The presidents of Armenia and Azerbaijan have renewed their commitment to a cease-fire in the breakaway Nagorno-Karabakh region and to a peaceful settlement of the conflict.
A joint statement by the United States, France, and Russia said Armenian President Serzh Sarkisian and Azerbaijani President Ilham Aliyev also agreed on a next round of talks to be held in a mutually agreed location, with the aim of resuming talks on a comprehensive settlement.
The agreement came after talks with U.S., Russian, and French mediators in Vienna on May 16.
It was the first face-to-face encounter between Aliyev and Sarkisian since a truce in early April halted four days of fierce fighting in and around Nagorno-Karabakh between Armenia-backed separatists and Azerbaijan’s military.
Baku and Yerevan have been locked in conflict over Nagorno-Karabakh since the waning years of the Soviet Union.
Populated mainly by ethnic Armenians, the territory declared independence from Azerbaijan in a 1988-94 war that killed an estimated 30,000 people and displaced hundreds of thousands.
On April 2, Nagorno-Karabakh saw its worst violence since a shaky cease-fire was reached in 1994 between Azerbaijan and Armenia-backed separatists.

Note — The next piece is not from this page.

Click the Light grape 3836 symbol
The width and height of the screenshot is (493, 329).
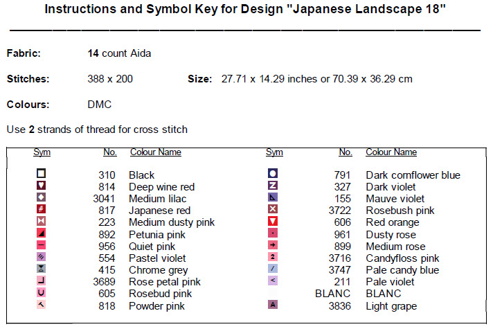click(x=273, y=305)
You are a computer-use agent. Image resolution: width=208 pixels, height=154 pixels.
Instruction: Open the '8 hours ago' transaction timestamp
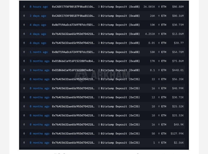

A fresh Russian-brokered cease-fire deal went into effect on April 5, but the sides in the conflict had been accusing each other of breaching the truce agreement.
About 75 soldiers from both sides were killed in April, along with several civilians.
Seeking to nip the renewed conflict in the bud, the so-called Minsk Group of Russia, France, and the United States invited the two leaders to the Austrian capital.
The joint statement issued after the meeting said the parties also agreed to beef up the cease-fire monitoring mission run by the Organization for Security and Cooperation in Europe, which currently has only six observers on the front line.